Planning for streaming data and analysis

Factors to consider for cluster planning and Sizing recommendations provides information applicable to streaming data applications. In addition, for streaming data, be sure to allocate enough resources for the following:

  • CPU

    A compute-intensive analytics application, like machine learning training or scoring, will often require significant CPU resources. In general, recent Spark performance research has shown that CPU bottlenecks are more common than I/O bottlenecks.
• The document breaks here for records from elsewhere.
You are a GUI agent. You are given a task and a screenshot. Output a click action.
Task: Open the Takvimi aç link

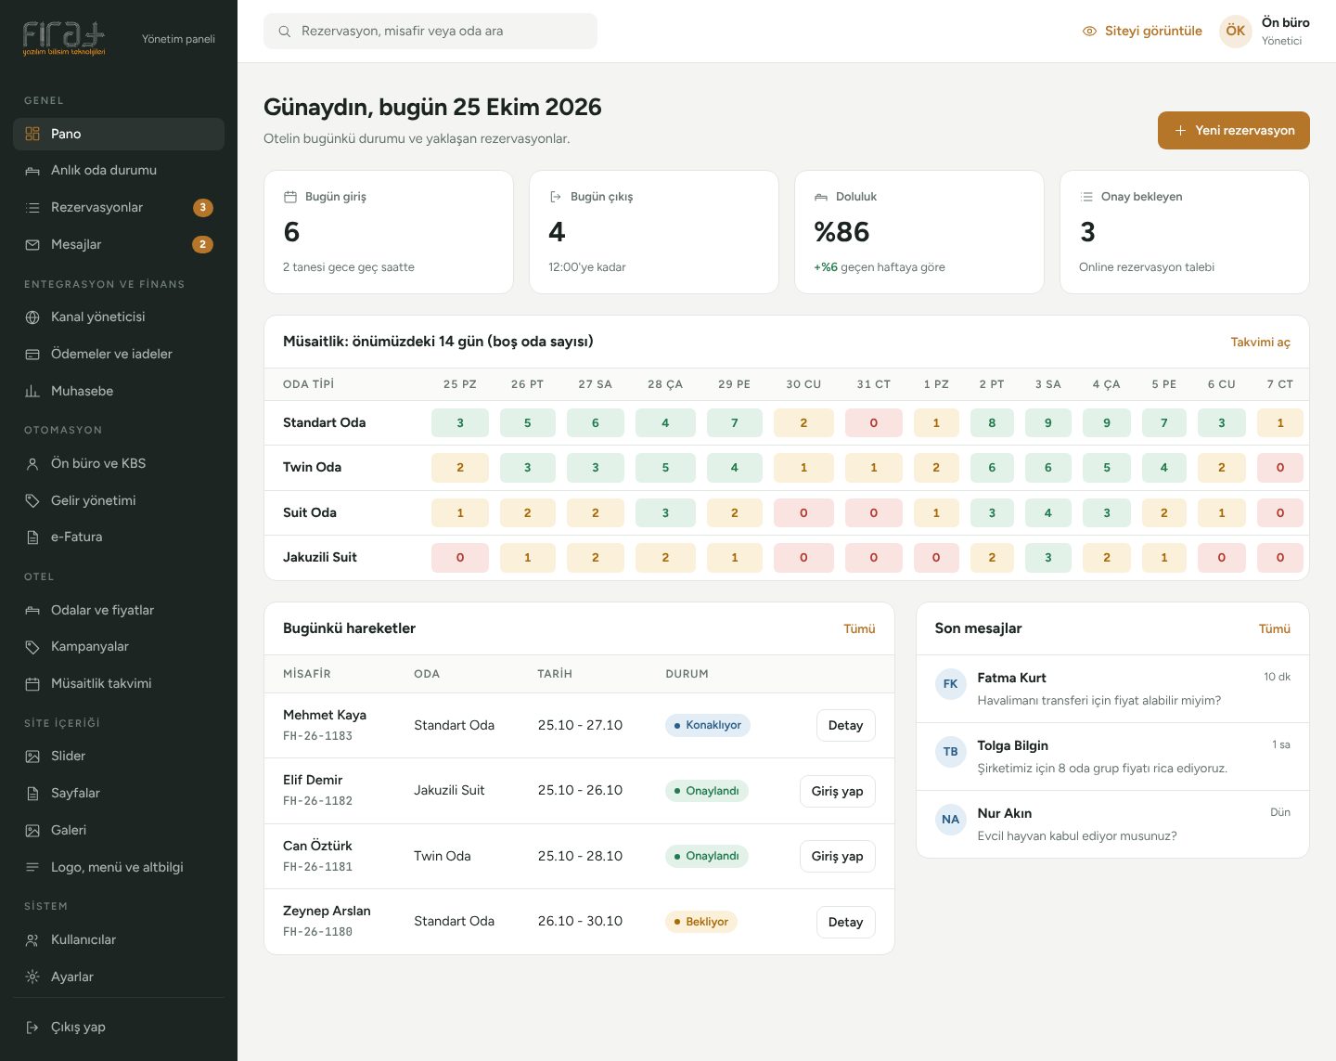[1260, 343]
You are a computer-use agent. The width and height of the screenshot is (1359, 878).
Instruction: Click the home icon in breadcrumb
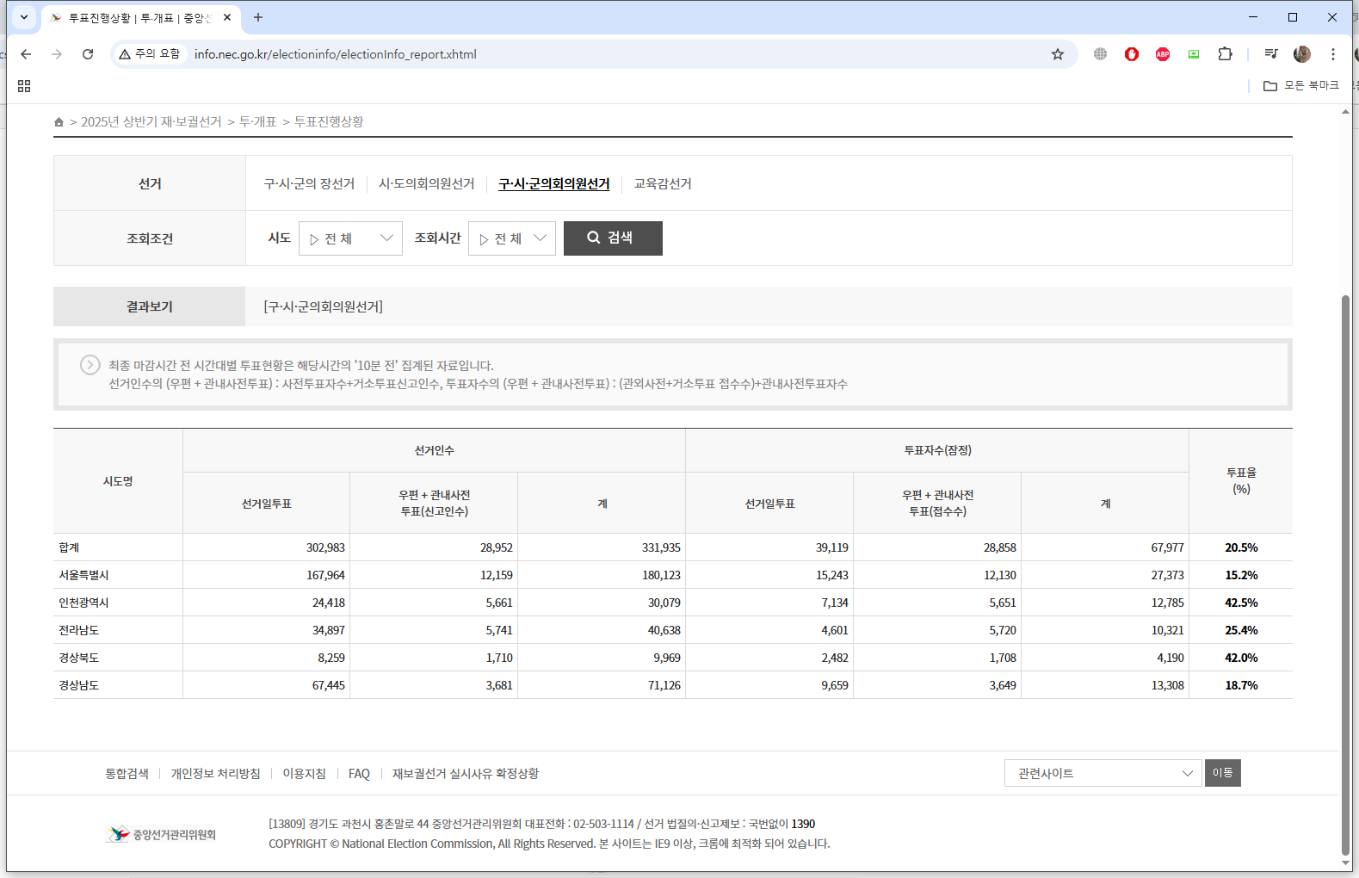(59, 122)
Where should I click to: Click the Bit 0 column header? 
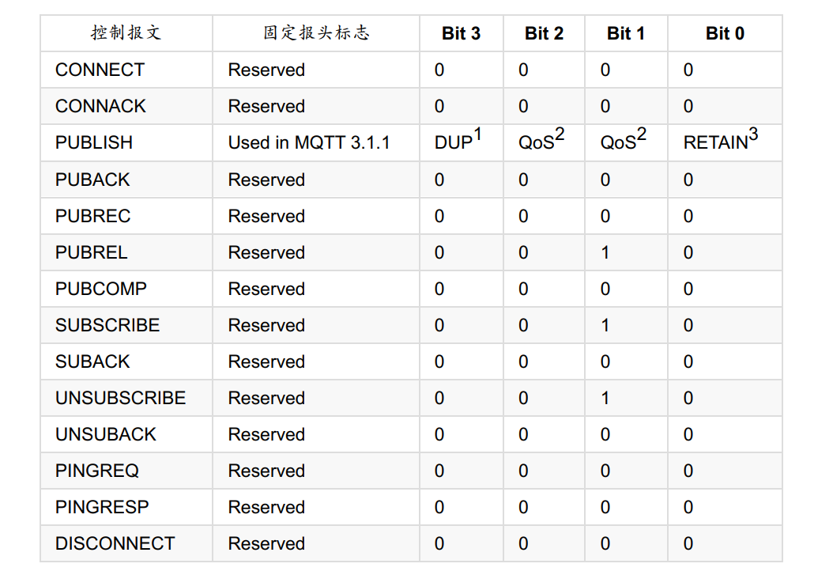(x=725, y=33)
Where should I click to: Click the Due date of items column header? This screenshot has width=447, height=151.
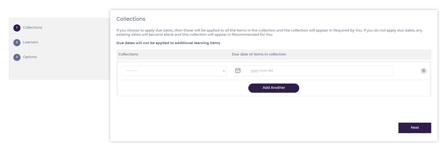tap(259, 54)
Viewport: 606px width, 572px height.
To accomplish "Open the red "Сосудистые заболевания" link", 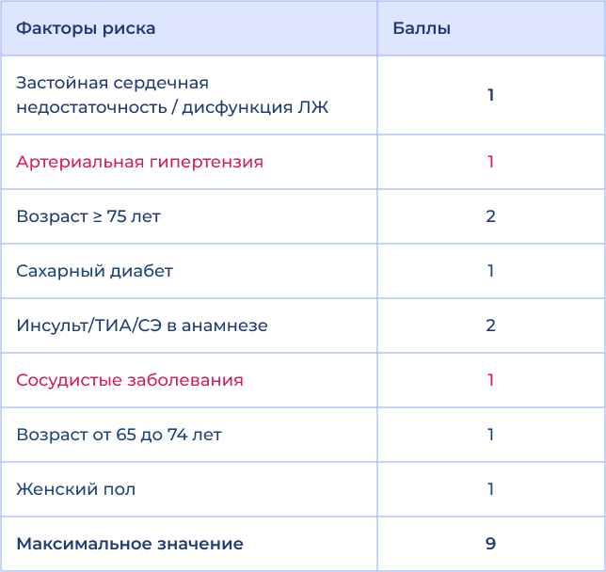I will 130,380.
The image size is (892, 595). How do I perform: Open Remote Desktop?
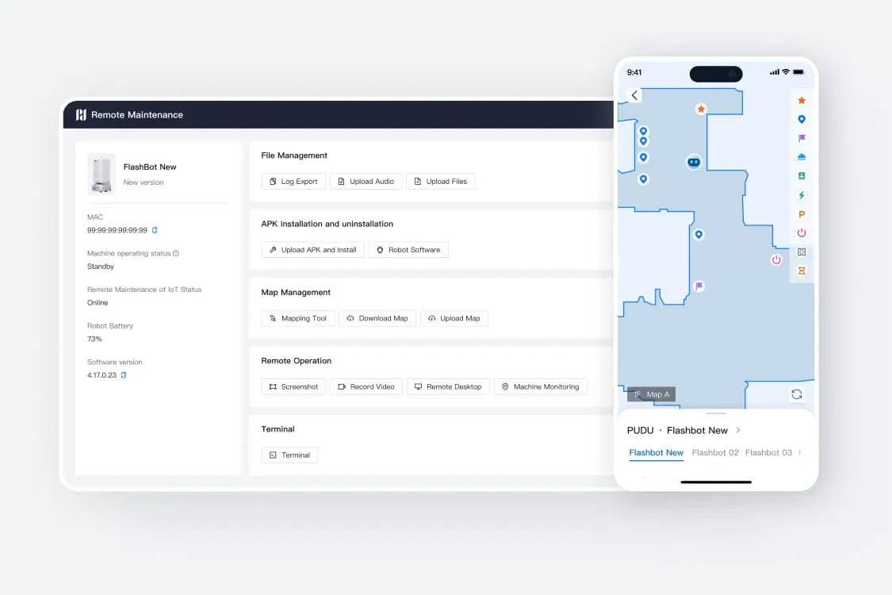click(448, 387)
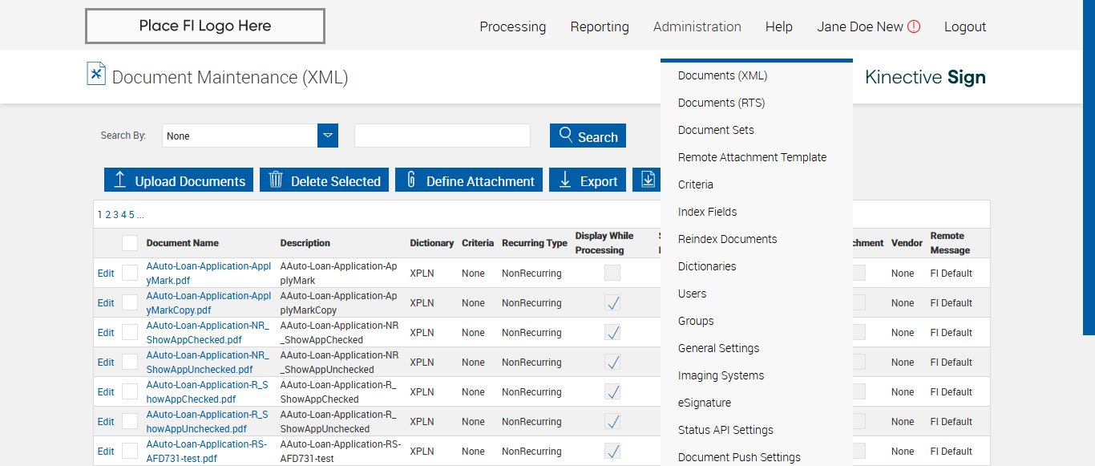
Task: Select the row checkbox for AAuto-Loan-Application-ApplyMark.pdf
Action: [130, 273]
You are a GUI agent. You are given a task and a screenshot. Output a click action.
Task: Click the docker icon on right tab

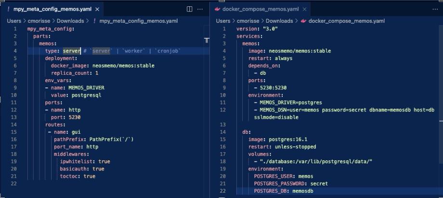(x=217, y=9)
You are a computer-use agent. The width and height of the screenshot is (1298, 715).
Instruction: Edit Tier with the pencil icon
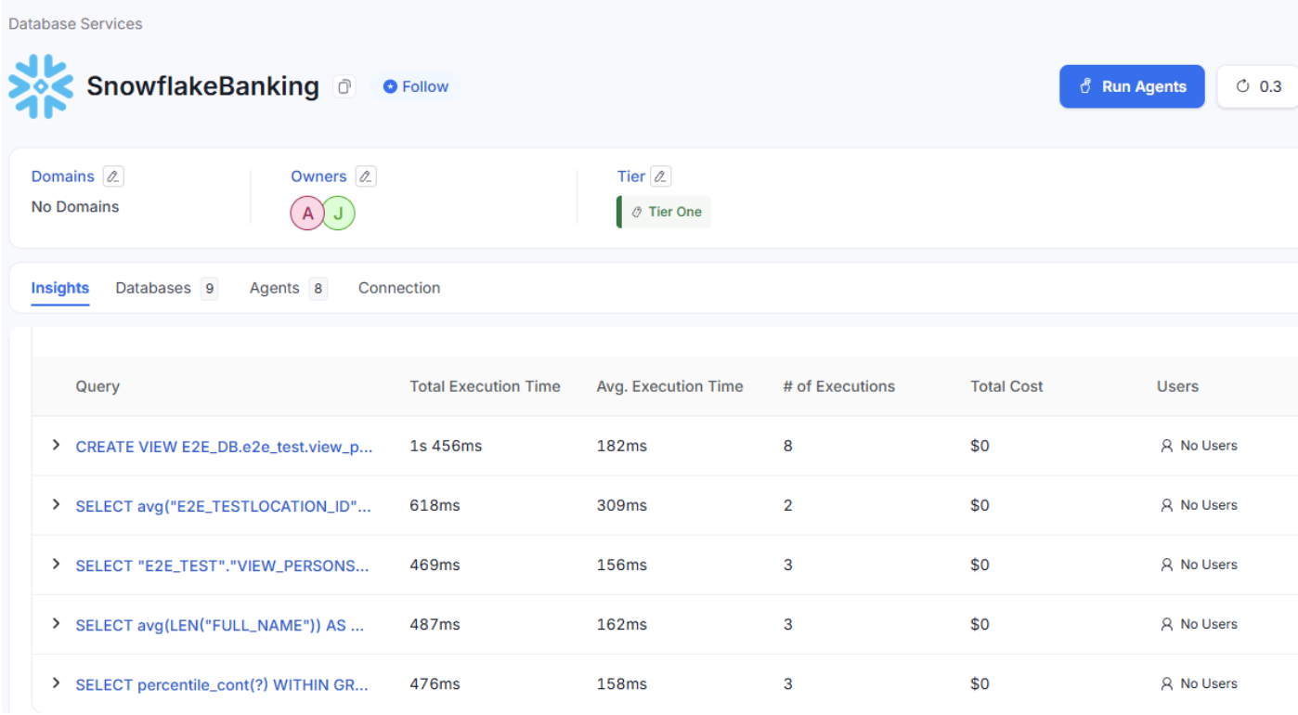(661, 176)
    This will be true, in general, for non-trivial analytics with any tool, although less so for "simple" ETL-type processing. For deep learning applications, GPUs are usually recommended.

  • Memory

    Spark jobs often have enormous memory requirements such as when doing large join operations and when large datasets are cached in memory for efficient access. These caches are an example of state maintained in the running process. Simpler jobs that require little state will require far less memory, such as ETL jobs that parse records and filter bad ones, but don’t do aggregations nor require large, in-memory reference data.

  • Network I/O

    Network bandwidth is rarely a significant issue in modern streaming applications, since modern cluster networks are very fast and bottlenecks usually occur elsewhere, such as the cluster environment overhead, virtualization, the CPU load, the overhead of moving data through Kafka (due to persistence to disk), etc. In fact, the old Hadoop mantra that you should colocate compute and storage is largely unnecessary these days.

  • Disk I/O

    As discussed for Kafka requirements, it is best to use SSDs where performance critical disk I/O is required, like for Kafka and smaller databases. Tools like Spark that use file systems for caching and checkpointing state, may also require faster disk I/O, if this process is done frequently. These cached data sets can be small or quite large, so ensure that the underlying file system is flexible about handling lots of small files (a known issue for HDFS, for example), as well as files that could be as large as 10s of GBytes, for very large Spark jobs.

Ultimately, if you have sensitive performance requirements, either tight SLAs or the desire to keep costs tightly constrained, you will have to profile your applications (or reasonable approximations of the planned applications) to understand the optimal configurations required.